▸ **Given records**
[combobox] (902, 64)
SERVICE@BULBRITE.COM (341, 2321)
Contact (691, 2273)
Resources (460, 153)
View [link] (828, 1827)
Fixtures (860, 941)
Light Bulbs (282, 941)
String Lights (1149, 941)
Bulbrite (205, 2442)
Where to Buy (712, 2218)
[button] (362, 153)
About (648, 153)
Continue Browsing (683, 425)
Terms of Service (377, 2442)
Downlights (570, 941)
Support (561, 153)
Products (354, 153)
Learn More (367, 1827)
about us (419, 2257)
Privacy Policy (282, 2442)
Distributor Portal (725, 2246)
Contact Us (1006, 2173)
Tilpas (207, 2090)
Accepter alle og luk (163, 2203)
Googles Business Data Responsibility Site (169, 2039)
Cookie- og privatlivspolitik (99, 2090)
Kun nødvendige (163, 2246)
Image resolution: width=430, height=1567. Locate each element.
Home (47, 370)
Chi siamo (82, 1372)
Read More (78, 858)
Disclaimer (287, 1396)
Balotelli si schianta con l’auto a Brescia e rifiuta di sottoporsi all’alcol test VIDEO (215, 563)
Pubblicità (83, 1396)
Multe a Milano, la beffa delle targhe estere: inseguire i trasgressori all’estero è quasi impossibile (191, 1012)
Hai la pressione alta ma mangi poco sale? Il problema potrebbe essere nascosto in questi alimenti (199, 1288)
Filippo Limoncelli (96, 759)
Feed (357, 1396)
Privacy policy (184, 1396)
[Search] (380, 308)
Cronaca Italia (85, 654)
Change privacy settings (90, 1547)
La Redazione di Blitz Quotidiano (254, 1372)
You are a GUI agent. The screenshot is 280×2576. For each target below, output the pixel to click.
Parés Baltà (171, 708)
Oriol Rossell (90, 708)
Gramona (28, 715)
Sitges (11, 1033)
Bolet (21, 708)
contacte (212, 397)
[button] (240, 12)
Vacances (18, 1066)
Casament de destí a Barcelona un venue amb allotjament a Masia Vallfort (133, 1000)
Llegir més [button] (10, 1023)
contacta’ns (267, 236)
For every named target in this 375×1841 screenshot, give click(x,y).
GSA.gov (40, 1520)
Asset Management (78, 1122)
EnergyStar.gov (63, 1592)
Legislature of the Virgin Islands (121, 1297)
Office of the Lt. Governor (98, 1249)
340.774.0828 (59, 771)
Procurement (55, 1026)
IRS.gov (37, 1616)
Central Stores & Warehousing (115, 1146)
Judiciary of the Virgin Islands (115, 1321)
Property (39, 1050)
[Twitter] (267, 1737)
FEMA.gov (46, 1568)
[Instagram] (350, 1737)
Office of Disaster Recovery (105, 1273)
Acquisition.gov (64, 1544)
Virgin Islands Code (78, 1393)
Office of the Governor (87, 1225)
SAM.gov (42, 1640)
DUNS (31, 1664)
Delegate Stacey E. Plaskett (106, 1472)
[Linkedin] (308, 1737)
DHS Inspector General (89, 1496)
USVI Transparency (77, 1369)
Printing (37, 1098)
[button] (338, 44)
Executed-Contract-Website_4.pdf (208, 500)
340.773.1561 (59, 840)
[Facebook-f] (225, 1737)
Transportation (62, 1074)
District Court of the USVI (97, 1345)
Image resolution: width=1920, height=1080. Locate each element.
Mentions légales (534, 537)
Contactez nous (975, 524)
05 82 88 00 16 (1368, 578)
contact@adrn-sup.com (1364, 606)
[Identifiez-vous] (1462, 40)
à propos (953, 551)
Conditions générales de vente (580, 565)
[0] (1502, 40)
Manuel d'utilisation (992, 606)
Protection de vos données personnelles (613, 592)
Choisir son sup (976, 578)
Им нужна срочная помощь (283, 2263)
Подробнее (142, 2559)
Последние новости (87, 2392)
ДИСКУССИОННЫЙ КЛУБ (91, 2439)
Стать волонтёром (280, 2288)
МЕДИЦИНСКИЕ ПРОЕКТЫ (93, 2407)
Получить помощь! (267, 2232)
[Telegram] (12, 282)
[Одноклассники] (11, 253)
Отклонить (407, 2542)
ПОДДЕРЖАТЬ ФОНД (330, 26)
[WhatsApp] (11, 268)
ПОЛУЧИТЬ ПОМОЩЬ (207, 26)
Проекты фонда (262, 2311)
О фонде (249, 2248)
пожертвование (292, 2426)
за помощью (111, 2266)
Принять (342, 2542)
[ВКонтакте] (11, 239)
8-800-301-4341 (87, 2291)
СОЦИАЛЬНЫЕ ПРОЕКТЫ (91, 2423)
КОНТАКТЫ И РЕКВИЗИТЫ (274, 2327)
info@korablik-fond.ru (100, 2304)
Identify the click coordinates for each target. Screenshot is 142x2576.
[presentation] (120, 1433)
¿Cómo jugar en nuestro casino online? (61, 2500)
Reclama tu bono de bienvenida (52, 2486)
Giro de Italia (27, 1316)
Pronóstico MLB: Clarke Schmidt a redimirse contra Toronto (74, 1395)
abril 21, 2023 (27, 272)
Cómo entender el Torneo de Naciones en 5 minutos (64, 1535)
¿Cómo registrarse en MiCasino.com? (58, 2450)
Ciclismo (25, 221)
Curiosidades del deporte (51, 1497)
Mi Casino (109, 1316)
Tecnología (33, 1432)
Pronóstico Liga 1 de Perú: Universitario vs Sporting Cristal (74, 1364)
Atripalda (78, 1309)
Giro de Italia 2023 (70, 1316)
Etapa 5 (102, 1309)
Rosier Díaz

▸ **Work instructions**
Restate the records above word for word, omitting nothing.

▸ **Written answer**
[combobox] (902, 64)
SERVICE@BULBRITE.COM (341, 2321)
Contact (691, 2273)
Resources (460, 153)
View [link] (828, 1827)
Fixtures (860, 941)
Light Bulbs (282, 941)
String Lights (1149, 941)
Bulbrite (205, 2442)
Where to Buy (712, 2218)
[button] (362, 153)
About (648, 153)
Continue Browsing (683, 425)
Terms of Service (377, 2442)
Downlights (570, 941)
Support (561, 153)
Products (354, 153)
Learn More (367, 1827)
about us (419, 2257)
Privacy Policy (282, 2442)
Distributor Portal (725, 2246)
Contact Us (1006, 2173)
Tilpas (207, 2090)
Accepter alle og luk (163, 2203)
Googles Business Data Responsibility Site (169, 2039)
Cookie- og privatlivspolitik (99, 2090)
Kun nødvendige (163, 2246)
Image resolution: width=430, height=1567. Locate each element.
Home (47, 370)
Chi siamo (82, 1372)
Read More (78, 858)
Disclaimer (287, 1396)
Balotelli si schianta con l’auto a Brescia e rifiuta di sottoporsi all’alcol test VIDEO (215, 563)
Pubblicità (83, 1396)
Multe a Milano, la beffa delle targhe estere: inseguire i trasgressori all’estero è quasi impossibile (191, 1012)
Hai la pressione alta ma mangi poco sale? Il problema potrebbe essere nascosto in questi alimenti (199, 1288)
Filippo Limoncelli (96, 759)
Feed (357, 1396)
Privacy policy (184, 1396)
[Search] (380, 308)
Cronaca Italia (85, 654)
Change privacy settings (90, 1547)
La Redazione di Blitz Quotidiano (254, 1372)
You are a GUI agent. The screenshot is 280×2576. For each target below, output the pixel to click.
Parés Baltà (171, 708)
Oriol Rossell (90, 708)
Gramona (28, 715)
Sitges (11, 1033)
Bolet (21, 708)
contacte (212, 397)
[button] (240, 12)
Vacances (18, 1066)
Casament de destí a Barcelona un venue amb allotjament a Masia Vallfort (133, 1000)
Llegir més [button] (10, 1023)
contacta’ns (267, 236)
For every named target in this 375×1841 screenshot, give click(x,y).
GSA.gov (40, 1520)
Asset Management (78, 1122)
EnergyStar.gov (63, 1592)
Legislature of the Virgin Islands (121, 1297)
Office of the Lt. Governor (98, 1249)
340.774.0828 (59, 771)
Procurement (55, 1026)
IRS.gov (37, 1616)
Central Stores & Warehousing (115, 1146)
Judiciary of the Virgin Islands (115, 1321)
Property (39, 1050)
[Twitter] (267, 1737)
FEMA.gov (46, 1568)
[Instagram] (350, 1737)
Office of Disaster Recovery (105, 1273)
Acquisition.gov (64, 1544)
Virgin Islands Code (78, 1393)
Office of the Governor (87, 1225)
SAM.gov (42, 1640)
DUNS (31, 1664)
Delegate Stacey E. Plaskett (106, 1472)
[Linkedin] (308, 1737)
DHS Inspector General (89, 1496)
USVI Transparency (77, 1369)
Printing (37, 1098)
[button] (338, 44)
Executed-Contract-Website_4.pdf (208, 500)
340.773.1561 (59, 840)
[Facebook-f] (225, 1737)
Transportation (62, 1074)
District Court of the USVI (97, 1345)
Image resolution: width=1920, height=1080. Locate each element.
Mentions légales (534, 537)
Contactez nous (975, 524)
05 82 88 00 16 (1368, 578)
contact@adrn-sup.com (1364, 606)
[Identifiez-vous] (1462, 40)
à propos (953, 551)
Conditions générales de vente (580, 565)
[0] (1502, 40)
Manuel d'utilisation (992, 606)
Protection de vos données personnelles (613, 592)
Choisir son sup (976, 578)
Им нужна срочная помощь (283, 2263)
Подробнее (142, 2559)
Последние новости (87, 2392)
ДИСКУССИОННЫЙ КЛУБ (91, 2439)
Стать волонтёром (280, 2288)
МЕДИЦИНСКИЕ ПРОЕКТЫ (93, 2407)
Получить помощь! (267, 2232)
[Telegram] (12, 282)
[Одноклассники] (11, 253)
Отклонить (407, 2542)
ПОДДЕРЖАТЬ ФОНД (330, 26)
[WhatsApp] (11, 268)
ПОЛУЧИТЬ ПОМОЩЬ (207, 26)
Проекты фонда (262, 2311)
О фонде (249, 2248)
пожертвование (292, 2426)
за помощью (111, 2266)
Принять (342, 2542)
[ВКонтакте] (11, 239)
8-800-301-4341 (87, 2291)
СОЦИАЛЬНЫЕ ПРОЕКТЫ (91, 2423)
КОНТАКТЫ И РЕКВИЗИТЫ (274, 2327)
info@korablik-fond.ru (100, 2304)
Identify the click coordinates for each target. Screenshot is 142x2576.
[presentation] (120, 1433)
¿Cómo jugar en nuestro casino online? (61, 2500)
Reclama tu bono de bienvenida (52, 2486)
Giro de Italia (27, 1316)
Pronóstico MLB: Clarke Schmidt a redimirse contra Toronto (74, 1395)
abril 21, 2023 (27, 272)
Cómo entender el Torneo de Naciones en 5 minutos (64, 1535)
¿Cómo registrarse en MiCasino.com? (58, 2450)
Ciclismo (25, 221)
Curiosidades del deporte (51, 1497)
Mi Casino (109, 1316)
Tecnología (33, 1432)
Pronóstico Liga 1 de Perú: Universitario vs Sporting Cristal (74, 1364)
Atripalda (78, 1309)
Giro de Italia 2023 (70, 1316)
Etapa 5 (102, 1309)
Rosier Díaz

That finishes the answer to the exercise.